This step requires four substeps: transforming the message to words, calculating
            the weight of a word in each message, downplaying the weight of the irrelevant words in
            each message, and combining feature vectors.
      
         Procedure
- 
               To transform messages to words:
               
                  - 
                     Double-click the tModelEncoder
                        component labeled Tokenize to open its Component view. This component tokenize the SMS
                        messages into words.
                     
                  
 
                  - 
                     Click the Sync columns button to
                        retrieve the schema from the preceding one. 
                  
 
                  - 
                     Click the [...] button next to
                        Edit schema to open the schema
                        editor.
                  
 
                  - 
                     On the output side, click the [+]

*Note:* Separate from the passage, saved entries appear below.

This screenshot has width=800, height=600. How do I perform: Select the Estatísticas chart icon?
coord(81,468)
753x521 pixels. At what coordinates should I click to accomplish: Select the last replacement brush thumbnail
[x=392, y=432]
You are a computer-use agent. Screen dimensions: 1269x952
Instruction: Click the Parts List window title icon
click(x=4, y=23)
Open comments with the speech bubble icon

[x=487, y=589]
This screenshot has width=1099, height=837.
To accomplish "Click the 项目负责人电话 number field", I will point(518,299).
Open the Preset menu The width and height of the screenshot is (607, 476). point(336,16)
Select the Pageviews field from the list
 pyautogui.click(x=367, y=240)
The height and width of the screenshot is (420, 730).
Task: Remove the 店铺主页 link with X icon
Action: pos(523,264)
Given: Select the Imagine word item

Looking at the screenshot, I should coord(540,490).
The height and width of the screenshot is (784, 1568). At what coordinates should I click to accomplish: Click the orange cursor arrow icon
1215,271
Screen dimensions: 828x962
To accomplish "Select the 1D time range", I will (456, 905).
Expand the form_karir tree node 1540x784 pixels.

                        button to add one row and in the Column
                        column, rename it to sms_tokenizer_words. This column is
                        used to carry the tokenized messages.
                     
                  
 
                  - 
                     In the Type column, select Object for this
                        sms_tokenizer_words row.
                  
 
                  - 
                     Click OK to validate these
                        changes.
                  
 
                  - 
                     In the Transformations table, add one
                        row by clicking the [+] button and then
                        proceed as follows.
                     
                        
                           - In the Input column column, select the column
                              that provides data to be transformed to features. In this scenario, it is
                              sms_contents.
 
                           - In the Output column column, select the column
                              that carry the features. In this scenario, it is
                              sms_tokenizer_words.
 
                           - In the Transformation column, select the
                              algorithm to be used for the transformation. In this scenario, it is
                              Regex tokenizer.
 
                           - In the Parameters column, enter the parameters
                              you want to customize for use in the algorithm you have selected. In this
                              scenario, enter pattern=\\W;minTokenLength=3.
 
                        
                      
                     Using this transformation, tModelEncoder splits each input message by whitespace, selects
                        only the words contains at least 3 letters and put the result of the
                        transformation in the sms_tokenizer_words column. Thus currency symbols, numeric
                        values, punctuations and words such as a,
                        an or to are excluded from
                        this column.
                   
               
             
- 
               To calculate the weight of a word in each message:
               
                  - 
                     Double-click the tModelEncoder
                        component labeled tf to open its Component view.
                     
                  
 
                  - 
                     Repeat the operations described previously over the tModelEncoder labeled
                        Tokenize to add the
                        sms_tf_vect column of the Vector type to the output schema and define the transformation
                        as displayed in the image above.
                     
                        
                        In this transformation, tModelEncoder uses HashingTF to convert the already tokenized SMS messages into
                           fixed-length (15 in this scenario) feature vectors to
                           reflect the importance of a word in each SMS message.
                      
                   
               
             
- 
               To downplay the weight of the irrelevant words in each message:
               
                  - 
                     Double-click the tModelEncoder
                        component labeled tf_idf to open its Component view. 
                     
In this process, 
tModelEncoder
                        reduces the weight of the words that appear very often but in too many
                        messages, because a word like this often brings no meaningful information for
                        text analysis, such as the word 
the.
                      
                   
                  - 
                     Repeat the operations described previously over the tModelEncoder labeled
                        Tokenize to add the
                        sms_tf_idf_vect column of the Vector type to the output schema and define the
                        transformation as displayed in the image above.
                     
                        
                        In this transformation, tModelEncoder uses Inverse
                              Document Frequency to downplay the weight of the words that
                           appears in 5 or more than 5 messages.
                      
                   
               
             
- 
               To combine feature vectors:
               
                  - 
                     Double-click the tModelEncoder
                        component labeled features_assembler to open its
                        Component view.
                     
                  
 
                  - 
                     Repeat the operations described previously over the tModelEncoder labeled Tokenizer to add the features_vect column of the
                        Vector type to the output schema and
                        define the transformation as displayed in the image above.
                     
Note that the parameter to be put in the Parameters column is inputCols=sms_tf_idf_vect,num_currency,num_numeric,num_exclamation.
                     
                     In this transformation, tModelEncoder combines all feature vectors into one single
                        feature column.